必須の課題 A:
忍野八海の紹介文のうち、「また、富士信仰における歴史と」から「を総じて「海」と呼んだといわれています。」までを、「竜神さま」を「龍神さま」に置き換えて書き直してください。

元の文書:

******************************

富士山のふもとにある「忍野八海」。8つの神秘的な湧水池や、日本の原風景ともいうべき景観が魅力で多くの人が訪れる観光地です。
今回は「忍野八海」にある池の魅力と、周辺のおすすめグルメスポットをご紹介します。ぜひ参考にして、お出かけしてみてくださいね。
「忍野八海」ってどんな場所?
富士山の名水が湧く、神秘の池

「忍野八海」は、富士山の伏流水を水源とする湧水群です。富士山の雪解け水が地下の溶岩の間で歳月をかけてろ過され、湧水となって8つの池を作りました。
また、富士信仰における歴史と伝承の地でもあり、江戸時代には、人々が富士登山をする際に、身を清めるために訪れた巡礼地だと伝わっています。そのような背景から、2013年より「富士山-信仰の対象と芸術の源泉」の構成資産の一部として、世界文化遺産に登録されています。
池であるのに「忍野八海」と「海」の名がついている理由について、はっきりしたことはわかっていません。一説には、それぞれの池には竜神さまが祀られており、池でありながら海に匹敵するほど神聖で尊いことから、8つを総じて「海」と呼んだといわれています。

******************************

抜粋データ:

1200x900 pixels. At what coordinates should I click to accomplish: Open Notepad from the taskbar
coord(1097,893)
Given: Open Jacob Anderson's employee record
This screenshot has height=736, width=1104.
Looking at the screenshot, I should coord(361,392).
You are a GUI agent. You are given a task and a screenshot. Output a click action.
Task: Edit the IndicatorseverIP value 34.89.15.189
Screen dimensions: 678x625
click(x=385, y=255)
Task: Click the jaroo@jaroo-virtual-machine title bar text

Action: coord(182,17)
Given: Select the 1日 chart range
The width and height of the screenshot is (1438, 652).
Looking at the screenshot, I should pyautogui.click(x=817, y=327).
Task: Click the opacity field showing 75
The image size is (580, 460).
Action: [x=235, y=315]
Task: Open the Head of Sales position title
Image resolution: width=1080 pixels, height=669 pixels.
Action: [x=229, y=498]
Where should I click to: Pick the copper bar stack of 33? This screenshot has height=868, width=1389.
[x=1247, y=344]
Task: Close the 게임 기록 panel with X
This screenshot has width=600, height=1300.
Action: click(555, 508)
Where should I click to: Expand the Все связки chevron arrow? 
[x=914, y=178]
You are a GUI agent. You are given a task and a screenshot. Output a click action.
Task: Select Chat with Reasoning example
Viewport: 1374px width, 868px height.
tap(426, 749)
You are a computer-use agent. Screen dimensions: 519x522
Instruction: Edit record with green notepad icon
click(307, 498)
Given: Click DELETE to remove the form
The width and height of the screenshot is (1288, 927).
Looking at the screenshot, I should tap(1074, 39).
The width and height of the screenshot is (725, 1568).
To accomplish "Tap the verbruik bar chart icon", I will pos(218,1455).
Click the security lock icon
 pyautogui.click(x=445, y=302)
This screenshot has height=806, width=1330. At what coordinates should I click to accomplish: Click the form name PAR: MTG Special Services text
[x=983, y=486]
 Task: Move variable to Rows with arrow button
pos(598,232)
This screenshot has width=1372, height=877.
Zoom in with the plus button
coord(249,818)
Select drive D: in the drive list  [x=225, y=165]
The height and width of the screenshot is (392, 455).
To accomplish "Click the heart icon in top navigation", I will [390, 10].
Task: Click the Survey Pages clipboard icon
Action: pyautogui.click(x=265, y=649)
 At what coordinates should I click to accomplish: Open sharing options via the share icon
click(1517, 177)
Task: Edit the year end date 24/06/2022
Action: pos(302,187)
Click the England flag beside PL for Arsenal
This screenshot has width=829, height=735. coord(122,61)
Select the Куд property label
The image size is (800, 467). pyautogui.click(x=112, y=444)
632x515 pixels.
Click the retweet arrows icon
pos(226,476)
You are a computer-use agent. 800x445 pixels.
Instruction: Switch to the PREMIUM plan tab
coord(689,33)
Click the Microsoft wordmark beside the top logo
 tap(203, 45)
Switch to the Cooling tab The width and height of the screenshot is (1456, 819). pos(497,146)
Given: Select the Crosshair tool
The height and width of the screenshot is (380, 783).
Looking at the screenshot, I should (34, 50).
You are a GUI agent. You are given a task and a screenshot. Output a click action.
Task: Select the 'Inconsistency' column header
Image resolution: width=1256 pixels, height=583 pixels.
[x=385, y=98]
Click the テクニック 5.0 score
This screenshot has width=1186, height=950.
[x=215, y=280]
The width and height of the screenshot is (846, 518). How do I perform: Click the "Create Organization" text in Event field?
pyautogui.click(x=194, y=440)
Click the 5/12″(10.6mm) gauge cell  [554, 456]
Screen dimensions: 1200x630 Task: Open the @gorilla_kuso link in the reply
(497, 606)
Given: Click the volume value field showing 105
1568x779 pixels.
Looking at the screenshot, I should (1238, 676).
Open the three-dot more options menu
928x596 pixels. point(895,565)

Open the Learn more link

******************************

必須の課題 B:
抜粋データの行のうち、「Where should I click to: Expand」を含む行から「tap(426, 749)」を含む行まで(両端も含む)を、空行は除いて「番号」と「内容」の2列のMarkdownの表にまとめてください。

回答全文 A:
また、富士信仰における歴史と伝承の地でもあり、江戸時代には、人々が富士登山をする際に、身を清めるために訪れた巡礼地だと伝わっています。そのような背景から、2013年より「富士山-信仰の対象と芸術の源泉」の構成資産の一部として、世界文化遺産に登録されています。
池であるのに「忍野八海」と「海」の名がついている理由について、はっきりしたことはわかっていません。一説には、それぞれの池には龍神さまが祀られており、池でありながら海に匹敵するほど神聖で尊いことから、8つを総じて「海」と呼んだといわれています。

回答全文 B:
| 番号 | 内容 |
|---|---|
| 1 | Where should I click to: Expand the Все связки chevron arrow?  |
| 2 | [x=914, y=178] |
| 3 | You are a GUI agent. You are given a task and a screenshot. Output a click action. |
| 4 | Task: Select Chat with Reasoning example |
| 5 | Viewport: 1374px width, 868px height. |
| 6 | tap(426, 749) |